## [TASK TO COMPLETE]
Each line that has the string "resolution" must be copied from the records below.

Content starts

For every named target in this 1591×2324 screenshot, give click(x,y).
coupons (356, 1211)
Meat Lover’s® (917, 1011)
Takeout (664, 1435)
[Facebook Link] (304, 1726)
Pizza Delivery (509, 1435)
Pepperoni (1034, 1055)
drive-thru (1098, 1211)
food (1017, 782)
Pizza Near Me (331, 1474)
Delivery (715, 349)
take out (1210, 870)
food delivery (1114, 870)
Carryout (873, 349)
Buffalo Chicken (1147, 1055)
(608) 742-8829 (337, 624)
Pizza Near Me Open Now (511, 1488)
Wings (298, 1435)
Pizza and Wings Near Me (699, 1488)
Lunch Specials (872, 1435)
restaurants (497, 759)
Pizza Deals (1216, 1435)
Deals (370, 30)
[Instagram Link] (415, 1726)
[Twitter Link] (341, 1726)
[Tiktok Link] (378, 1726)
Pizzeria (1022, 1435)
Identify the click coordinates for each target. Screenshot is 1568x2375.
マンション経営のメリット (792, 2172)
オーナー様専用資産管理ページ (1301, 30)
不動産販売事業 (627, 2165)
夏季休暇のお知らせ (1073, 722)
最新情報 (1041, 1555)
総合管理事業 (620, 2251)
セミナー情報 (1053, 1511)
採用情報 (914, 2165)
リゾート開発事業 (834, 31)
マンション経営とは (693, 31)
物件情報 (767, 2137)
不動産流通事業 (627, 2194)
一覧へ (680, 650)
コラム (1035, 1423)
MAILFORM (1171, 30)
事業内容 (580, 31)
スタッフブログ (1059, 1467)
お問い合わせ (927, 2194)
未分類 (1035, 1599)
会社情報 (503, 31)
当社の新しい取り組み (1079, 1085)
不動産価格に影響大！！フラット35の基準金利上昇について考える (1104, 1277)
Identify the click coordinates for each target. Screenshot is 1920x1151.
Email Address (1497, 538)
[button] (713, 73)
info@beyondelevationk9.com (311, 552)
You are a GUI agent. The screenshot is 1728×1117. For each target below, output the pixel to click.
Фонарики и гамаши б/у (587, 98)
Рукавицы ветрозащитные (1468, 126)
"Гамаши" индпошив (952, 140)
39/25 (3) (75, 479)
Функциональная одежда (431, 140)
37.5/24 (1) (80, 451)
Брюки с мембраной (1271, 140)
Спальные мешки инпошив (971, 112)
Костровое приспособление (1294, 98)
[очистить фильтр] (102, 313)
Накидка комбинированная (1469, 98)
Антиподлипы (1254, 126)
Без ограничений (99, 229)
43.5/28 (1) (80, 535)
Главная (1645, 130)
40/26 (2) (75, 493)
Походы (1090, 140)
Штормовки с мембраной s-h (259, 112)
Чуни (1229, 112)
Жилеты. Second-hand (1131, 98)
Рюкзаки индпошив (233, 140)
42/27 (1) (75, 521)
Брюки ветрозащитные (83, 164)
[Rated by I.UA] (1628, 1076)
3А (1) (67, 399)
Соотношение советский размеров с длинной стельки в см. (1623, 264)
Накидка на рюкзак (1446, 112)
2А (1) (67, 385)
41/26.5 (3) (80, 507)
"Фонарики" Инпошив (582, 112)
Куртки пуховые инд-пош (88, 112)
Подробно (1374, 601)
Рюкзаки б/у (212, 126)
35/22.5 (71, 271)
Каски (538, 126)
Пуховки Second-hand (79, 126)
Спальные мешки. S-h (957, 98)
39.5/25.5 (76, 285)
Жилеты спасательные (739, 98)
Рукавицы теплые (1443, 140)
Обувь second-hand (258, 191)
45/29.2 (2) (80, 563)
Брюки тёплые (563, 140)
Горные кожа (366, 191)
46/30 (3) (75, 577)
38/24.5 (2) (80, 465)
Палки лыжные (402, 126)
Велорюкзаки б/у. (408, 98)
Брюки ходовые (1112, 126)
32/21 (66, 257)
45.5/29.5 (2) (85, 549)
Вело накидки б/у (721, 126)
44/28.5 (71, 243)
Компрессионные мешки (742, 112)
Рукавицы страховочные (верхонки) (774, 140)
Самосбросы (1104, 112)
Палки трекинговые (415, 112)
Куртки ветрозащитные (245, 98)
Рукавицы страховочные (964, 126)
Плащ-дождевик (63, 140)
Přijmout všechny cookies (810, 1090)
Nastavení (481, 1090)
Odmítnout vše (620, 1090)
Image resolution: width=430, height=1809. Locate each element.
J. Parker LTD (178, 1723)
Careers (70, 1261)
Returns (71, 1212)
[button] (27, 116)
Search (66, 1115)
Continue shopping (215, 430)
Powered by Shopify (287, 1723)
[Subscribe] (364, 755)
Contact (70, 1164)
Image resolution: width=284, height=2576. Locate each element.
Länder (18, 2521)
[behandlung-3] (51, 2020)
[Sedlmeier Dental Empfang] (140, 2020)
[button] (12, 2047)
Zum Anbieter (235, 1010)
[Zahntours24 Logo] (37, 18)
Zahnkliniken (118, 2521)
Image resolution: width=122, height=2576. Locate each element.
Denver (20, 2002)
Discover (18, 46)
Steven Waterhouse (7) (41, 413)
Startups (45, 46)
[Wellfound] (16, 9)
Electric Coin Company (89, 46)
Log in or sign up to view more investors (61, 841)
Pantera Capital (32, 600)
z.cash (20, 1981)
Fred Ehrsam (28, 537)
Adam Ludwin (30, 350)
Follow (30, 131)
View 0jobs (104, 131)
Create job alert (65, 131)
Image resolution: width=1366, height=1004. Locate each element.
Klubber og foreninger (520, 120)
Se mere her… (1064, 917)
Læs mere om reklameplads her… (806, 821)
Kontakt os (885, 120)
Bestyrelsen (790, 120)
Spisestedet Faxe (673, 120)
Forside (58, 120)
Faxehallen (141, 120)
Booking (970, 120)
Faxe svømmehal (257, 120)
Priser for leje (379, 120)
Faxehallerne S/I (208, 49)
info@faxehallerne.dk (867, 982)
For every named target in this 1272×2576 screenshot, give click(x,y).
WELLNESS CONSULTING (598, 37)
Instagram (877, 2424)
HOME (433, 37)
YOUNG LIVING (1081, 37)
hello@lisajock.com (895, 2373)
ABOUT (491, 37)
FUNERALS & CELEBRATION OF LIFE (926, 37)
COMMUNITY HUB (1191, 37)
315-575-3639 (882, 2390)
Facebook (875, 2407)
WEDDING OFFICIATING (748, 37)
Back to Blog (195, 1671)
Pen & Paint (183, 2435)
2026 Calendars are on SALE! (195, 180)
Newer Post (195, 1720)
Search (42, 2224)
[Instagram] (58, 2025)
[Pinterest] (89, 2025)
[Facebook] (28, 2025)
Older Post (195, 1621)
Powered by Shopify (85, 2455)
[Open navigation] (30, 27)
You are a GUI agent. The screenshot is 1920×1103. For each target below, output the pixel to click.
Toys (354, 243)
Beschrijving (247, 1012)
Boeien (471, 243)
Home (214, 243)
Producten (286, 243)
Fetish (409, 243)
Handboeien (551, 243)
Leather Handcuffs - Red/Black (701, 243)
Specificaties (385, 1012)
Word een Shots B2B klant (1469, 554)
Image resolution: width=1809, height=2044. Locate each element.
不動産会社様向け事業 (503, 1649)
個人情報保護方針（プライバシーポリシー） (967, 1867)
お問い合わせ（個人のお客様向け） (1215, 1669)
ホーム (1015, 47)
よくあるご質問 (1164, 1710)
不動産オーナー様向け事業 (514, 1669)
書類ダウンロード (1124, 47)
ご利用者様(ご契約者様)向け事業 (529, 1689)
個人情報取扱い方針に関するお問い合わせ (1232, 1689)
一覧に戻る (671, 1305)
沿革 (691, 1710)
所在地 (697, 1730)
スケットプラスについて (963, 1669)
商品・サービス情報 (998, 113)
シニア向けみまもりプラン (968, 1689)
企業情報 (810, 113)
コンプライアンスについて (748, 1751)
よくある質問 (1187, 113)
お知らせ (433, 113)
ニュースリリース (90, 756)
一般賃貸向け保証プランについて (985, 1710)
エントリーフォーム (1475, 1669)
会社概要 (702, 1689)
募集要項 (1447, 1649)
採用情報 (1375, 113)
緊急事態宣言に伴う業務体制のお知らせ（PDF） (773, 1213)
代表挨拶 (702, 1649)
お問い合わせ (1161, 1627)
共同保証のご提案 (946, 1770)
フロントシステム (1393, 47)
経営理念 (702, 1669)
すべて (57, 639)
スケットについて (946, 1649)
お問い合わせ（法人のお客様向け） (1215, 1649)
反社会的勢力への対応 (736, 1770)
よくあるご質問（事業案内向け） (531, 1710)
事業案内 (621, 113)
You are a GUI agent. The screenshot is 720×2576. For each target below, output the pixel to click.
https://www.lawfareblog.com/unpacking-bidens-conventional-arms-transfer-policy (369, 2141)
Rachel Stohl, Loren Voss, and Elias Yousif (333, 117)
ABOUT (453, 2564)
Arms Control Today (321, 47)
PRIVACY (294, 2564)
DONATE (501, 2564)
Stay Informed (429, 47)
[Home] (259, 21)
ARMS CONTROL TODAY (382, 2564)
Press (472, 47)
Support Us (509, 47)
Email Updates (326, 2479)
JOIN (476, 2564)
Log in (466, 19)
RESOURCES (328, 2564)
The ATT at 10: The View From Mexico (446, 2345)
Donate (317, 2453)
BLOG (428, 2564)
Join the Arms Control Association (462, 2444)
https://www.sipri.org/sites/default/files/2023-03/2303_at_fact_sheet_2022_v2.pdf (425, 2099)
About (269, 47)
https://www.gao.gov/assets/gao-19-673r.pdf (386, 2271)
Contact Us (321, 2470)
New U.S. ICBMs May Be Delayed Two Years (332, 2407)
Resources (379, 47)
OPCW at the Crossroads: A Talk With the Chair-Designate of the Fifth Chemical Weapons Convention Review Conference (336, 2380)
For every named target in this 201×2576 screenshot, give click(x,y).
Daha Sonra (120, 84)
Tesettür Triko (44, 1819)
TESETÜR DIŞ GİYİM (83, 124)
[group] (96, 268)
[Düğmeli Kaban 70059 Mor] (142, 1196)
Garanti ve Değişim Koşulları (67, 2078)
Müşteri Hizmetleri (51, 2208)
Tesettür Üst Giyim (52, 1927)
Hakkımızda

Content ends

## [WRITTEN ANSWER]
Image resolution: width=430, height=1809. Locate each element.
Image resolution: width=284, height=2576. Locate each element.
Image resolution: width=122, height=2576. Locate each element.
Image resolution: width=1366, height=1004. Locate each element.
Image resolution: width=1809, height=2044. Locate each element.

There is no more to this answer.